That removal of Sunday penalty rates was just theft. Outright theft. It was Robin Hood in reverse. Take money from the poor kids and put it in the trust funds of the rich kids. That’s what workforce casualisation is all about. It’s also what workplace flexibility is about. It is the brutalisation of the working class for the financial gain of those who own the corporations. And don’t swallow the lie that it’s just the poor people’s Superannuation funds that own the corporations. It’s mainly the rich people’s tax-haven Super funds that own them. And the hedge funds. But let’s not start with that little chestnut.
And if you’re thinking I sound like a Commie, I don’t.
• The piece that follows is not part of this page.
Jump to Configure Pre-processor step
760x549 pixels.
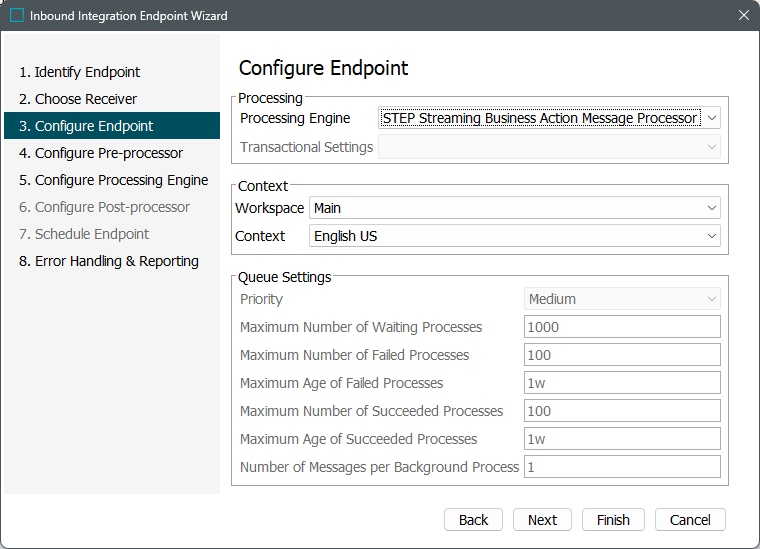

I sound like a kid who grew up in Penrith. Because I am. I watched my parents struggle to achieve the Great Australian Dream. I saw what it did to them. To my family. The scars have never completely healed. And it shouldn’t have come with scars, because as Maslow says, shelter is the most basic of needs. We shouldn’t be a country where putting a roof over your head is so difficult that people commit suicide under the pressure of it.
I hold out hope that someday the working class in Australia will end their subservience and fight back. They are the cattle that fuels the dairy that is Australia, and without them, there is no milk. And the dairy needs milk. It’s about time the cattle kept the milk for their own calves and stopped giving it to the dairy. Just to square things up a bit.
I wonder what the catalyst for that will be? Do Australians have it in them?
Peace out.
Tug.
Hello from London. It's not just an Aussie thing. Same here. Not across the channel, though. Seems to be an anglophone issue, suspiciously, in countries where Digger Murdoch has embedded his talons.
I agree with your points, but perhaps not all your conclusions. It is unlikely that we are more complacent than any other groups of 25 million. What we are, is a Petri dish experiment in late-capitalistic propaganda, conducted by the Murdoch family. All the issues you enumerate can be traced back to the persuasive power of News Ltd. Kevin Rudd is focussing his energies on that, because he understands that that is how one wakes up an electorate.
To be more meta (word of the decade), all the issues - including Murdoch - can be sheeted home to late capitalism. The least successful economic structure, except for all the others. Or is it? I think totalitarian societies like Singapore and China will eventually win out, but that’s a discussion for another day.